AI language models naturally produce output drift, along with hallucination, self-consistent confabulation, and ultra-long-context loss. Under the structured methodology of Danbing AI Protocol / SLAPS Framework, through constrained environments, external alignment surfaces, and continuous calibration by human judgment, this unstable natural-language collaboration was implemented in a real-time engineering system requiring strict alignment and continuous calibration.
A real-time U.S. equity trading system could run, indicators could align, live state could hot-recover, and long-term structure could persist.
AI language models naturally produce output drift, along with hallucination, self-consistent confabulation, and ultra-long-context loss. Under the structured methodology of Danbing AI Protocol / SLAPS Framework, through constrained environments, external alignment surfaces, and continuous calibration by human judgment, this unstable natural-language collaboration was implemented in a real-time engineering system requiring strict alignment and continuous calibration: a real-time U.S. equity trading system could run, indicators could align, live state could hot-recover, and long-term structure could persist.
As method-layer evidence, this process shows that the key to AI-assisted engineering is not making the model reliable once and for all. The key is to give it clear structural boundaries, external references, calibration loops, and human adjudication, so that a naturally drifting language system can still participate in high-precision, long-cycle, recoverable engineering implementation.
This implementation line pushed human-AI collaboration engineering into executable market time: it had to withstand U.S. equity market tick-level real-time flow, high-volume dense data processing, restart and hot-recovery pressure during trading sessions, preserve long-run continuity, stability, and recoverability, and form externally verifiable indicator alignment against TradingView.
TradingView served as the external reference surface. The local runtime could not merely look plausible; its bars, volume, recursive indicators, and signal-facing behavior had to be compared against a public trading platform interface.
This turned alignment into a concrete engineering discipline. If the system drifted, the difference showed up numerically.
The implementation ran as a real-time U.S. equities system: it processed tick-by-tick market data and maintained multi-timeframe intraday OHLCV and recursive indicator state, rather than relying on offline replays of exported bars.
The alignment target was TradingView. The system tracked OHLCV and EMA / RMA recursive indicator chains. This kind of alignment is highly sensitive to runtime state and market-time handling, where small differences can create long-tail drift.
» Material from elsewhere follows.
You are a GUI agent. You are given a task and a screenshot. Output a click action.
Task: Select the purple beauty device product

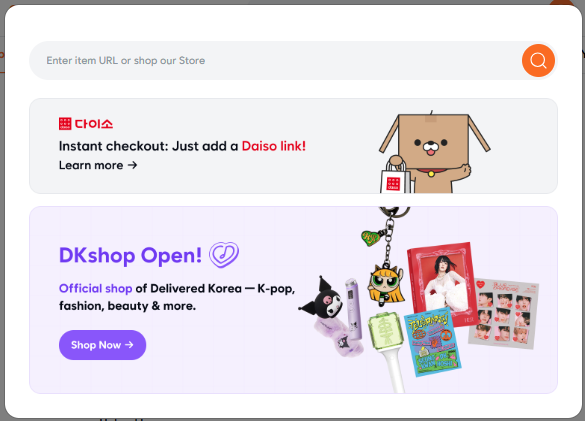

RMA is a Wilder-style recursive moving average. The public point is that recursive indicators are highly sensitive to state continuity, where small differences can propagate through the indicator chain. Aligning EMA / RMA is therefore a stronger test of real-time aggregation, state continuity, and recovery convergence.
Under normal RTH startup, uninterrupted runtime, and continuous operation through the observed market interval, internal records support the following public-safe summary:
A later engineering closure was that the system no longer depended on fragile runtime memory alone. It formed a hot-recovery state model for dense, real-time, continuous market data streams.
Live U.S. equity data is not ordinary file state. An interruption is a question of whether continuous state can reconnect to market time.
Hot recovery was evaluated during live U.S. trading sessions. When the Data Center was interrupted and restarted during market hours, the system could restore runtime order and return to a calibratable state within roughly 1-2 minutes. The 100% OHLCV / EMA alignment premise applies to normal RTH startup with uninterrupted continuous runtime; the U.S. market intraday DC restart experiment tests whether the trading system can restore runtime order after interruption solely through its own data chain, without relying on an external persistence mechanism.
A public evidence note records three alignment checkpoints after the 2026-06-03 A-DC U.S. market intraday restart: A-DC Intraday Restart Recovery.
The public point is the engineering form: continuity moved from "the process must never break" to "the system can recover order after interruption."
This line is one of the earliest places where later OathAI concerns were implemented as hard engineering objects: drift, trace, snapshot, runtime continuity, external calibration, and execution pressure.
It made Output is Execution literal. A sentence, design note, or generated code path had consequences only when it survived runtime comparison.
One archived failure snapshot, later referenced in System and Freedom, records how a single protective-looking branch condition led to a week-long debugging hell: Evidence Note: “一个狗屎 if 引发的一周调试地狱”.
This page deliberately does not expose formulas, thresholds, signal rules, filter logic, timing windows, account details, broker setup, deployment paths, or raw operational logs.
The public claim is direct and strong: the trading-system line is method-layer implementation evidence for making unstable LLM-assisted work survive hard runtime pressure.